The Chocolate Company Loses Another One: A Former Feastables Executive Has Left to Run a Rival Brand
As investor legal threats mount and a reported bitter feud swirls around MrBeast's chocolate business, a former executive has quietly exited to take the top job at Onnit. This is what we know.
The news arrived not with a press release but with the particular silence that follows a personnel departure. Sometime before June 9, 2026, a former executive at Feastables, the chocolate brand built under the MrBeast umbrella, accepted the chief executive role at Onnit, the health and wellness company. The Business Journals reported it first. And in any other week, it might have registered as a routine career move, the kind of thing that fills the back pages of trade publications and troubles no one. This was not any other week.
To understand what this departure means, one must return to the days preceding it. Page Six had reported a "bitter feud" surrounding Feastables. Investors had allegedly threatened legal action against MrBeast himself, according to documents reviewed by multiple outlets. The BBC had aired a podcast examining what it characterized as ethical questions surrounding his broader rise. The walls, in other words, were already doing something walls rarely do in public.
Into that context steps this unnamed executive, packing their desk and walking across the industry into a chief executive chair at Onnit. The Business Journals did not, according to available reporting reviewed by this correspondent, specify the executive's precise former role within Feastables, nor the terms of their departure. Sources who might clarify the timeline have not responded to inquiry. What the record does show is the fact of it: someone who worked at the chocolate company at a senior level has now been handed the keys to a different company entirely.
The sharp thing buried here, the thing worth sitting with, is what executive departures signal in a company under reported legal pressure. Personnel movements at this level rarely happen in a vacuum. When a brand is allegedly fighting on multiple fronts simultaneously, including with its own investors, the people who leave and where they go become data points. Onnit is not a minor landing strip. It is a company with significant market presence and brand recognition of its own. Someone offered that job to a Feastables alum while the legal threats were apparently already circulating. That is a detail.

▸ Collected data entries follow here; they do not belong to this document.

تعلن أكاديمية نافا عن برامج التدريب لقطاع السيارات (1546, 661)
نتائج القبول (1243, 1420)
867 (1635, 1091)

And yet. The Feastables operation has not publicly addressed the departure in any statement this publication has been able to locate. MrBeast himself, as of this writing, has said nothing on record about it. The official posture, to the extent there is one, appears to be no posture at all.
History will note that this is how things tend to unravel, not in declarations, but in the movement of people toward exits. It did not have to be this way. The Feastables brand launched with the kind of cultural momentum that most consumer packaged goods companies spend decades and hundreds of millions of dollars trying to manufacture. The question now being asked, in group chats and in the offices of people who study this industry, is whether momentum, once complicated by alleged feuds and investor threats and personnel departures, can be recovered. Or whether the people walking out the door are simply the first ones to read the room correctly.
For everyone watching from the outside, the lesson may be simpler and considerably less comfortable. Brands built on a single person's attention are, in the end, as stable as that person's relationships with the people who built it alongside them.